■ TRY IT:
A complete answer lists every line of the material where the string "computer" occurs.

[[ DATA EXTRACTS, beginning ]]

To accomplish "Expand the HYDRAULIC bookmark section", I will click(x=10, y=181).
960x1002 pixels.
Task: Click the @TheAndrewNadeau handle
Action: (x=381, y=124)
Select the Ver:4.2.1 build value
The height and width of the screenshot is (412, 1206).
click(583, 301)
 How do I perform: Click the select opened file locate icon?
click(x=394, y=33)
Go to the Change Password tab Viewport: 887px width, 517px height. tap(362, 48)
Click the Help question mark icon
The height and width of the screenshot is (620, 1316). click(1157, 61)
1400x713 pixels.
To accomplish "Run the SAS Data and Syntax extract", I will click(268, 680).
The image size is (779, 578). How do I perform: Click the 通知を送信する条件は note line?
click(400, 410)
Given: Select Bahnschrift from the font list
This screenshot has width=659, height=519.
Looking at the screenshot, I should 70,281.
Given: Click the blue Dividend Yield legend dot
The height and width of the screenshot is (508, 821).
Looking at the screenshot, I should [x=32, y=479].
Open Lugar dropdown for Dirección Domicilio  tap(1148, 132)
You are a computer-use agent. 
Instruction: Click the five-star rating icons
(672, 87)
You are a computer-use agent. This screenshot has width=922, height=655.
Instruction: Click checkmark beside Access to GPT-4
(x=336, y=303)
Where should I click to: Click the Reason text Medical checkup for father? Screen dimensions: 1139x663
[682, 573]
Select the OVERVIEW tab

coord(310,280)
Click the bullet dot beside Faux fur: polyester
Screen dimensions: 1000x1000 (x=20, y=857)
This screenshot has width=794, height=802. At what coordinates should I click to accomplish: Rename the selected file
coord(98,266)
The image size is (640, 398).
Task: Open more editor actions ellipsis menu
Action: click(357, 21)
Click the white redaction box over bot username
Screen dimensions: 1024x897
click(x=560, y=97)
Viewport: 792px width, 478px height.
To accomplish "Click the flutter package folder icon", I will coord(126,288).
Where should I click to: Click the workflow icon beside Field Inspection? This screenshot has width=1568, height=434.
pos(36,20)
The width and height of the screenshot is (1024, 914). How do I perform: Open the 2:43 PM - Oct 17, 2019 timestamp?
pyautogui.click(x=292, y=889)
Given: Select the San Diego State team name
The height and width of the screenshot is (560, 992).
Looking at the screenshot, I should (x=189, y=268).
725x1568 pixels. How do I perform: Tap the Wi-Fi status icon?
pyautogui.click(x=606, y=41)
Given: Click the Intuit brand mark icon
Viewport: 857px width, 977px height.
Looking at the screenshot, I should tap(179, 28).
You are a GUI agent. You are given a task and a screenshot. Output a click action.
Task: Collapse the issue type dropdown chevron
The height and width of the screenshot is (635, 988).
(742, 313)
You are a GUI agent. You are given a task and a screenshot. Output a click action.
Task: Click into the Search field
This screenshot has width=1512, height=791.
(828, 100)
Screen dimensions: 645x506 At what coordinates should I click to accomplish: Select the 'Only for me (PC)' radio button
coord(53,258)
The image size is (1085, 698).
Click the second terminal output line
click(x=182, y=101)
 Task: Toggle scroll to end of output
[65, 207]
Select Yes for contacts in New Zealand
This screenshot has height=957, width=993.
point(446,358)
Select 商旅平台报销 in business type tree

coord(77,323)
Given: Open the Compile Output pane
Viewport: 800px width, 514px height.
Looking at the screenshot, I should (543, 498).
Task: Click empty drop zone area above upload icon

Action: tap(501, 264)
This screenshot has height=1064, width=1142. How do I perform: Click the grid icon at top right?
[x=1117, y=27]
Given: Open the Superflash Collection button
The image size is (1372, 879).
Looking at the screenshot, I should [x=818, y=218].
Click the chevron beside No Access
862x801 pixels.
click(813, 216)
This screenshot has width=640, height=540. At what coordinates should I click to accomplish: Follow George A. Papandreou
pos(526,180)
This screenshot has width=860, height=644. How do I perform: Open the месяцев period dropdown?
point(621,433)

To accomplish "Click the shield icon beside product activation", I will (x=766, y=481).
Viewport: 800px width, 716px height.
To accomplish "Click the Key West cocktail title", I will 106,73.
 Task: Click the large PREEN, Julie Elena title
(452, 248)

[[ DATA EXTRACTS, end ]]

■ SOLUTION FOR THIS EXERCISE:
You are a computer-use agent. 
You are a computer-use agent. This screenshot has width=922, height=655.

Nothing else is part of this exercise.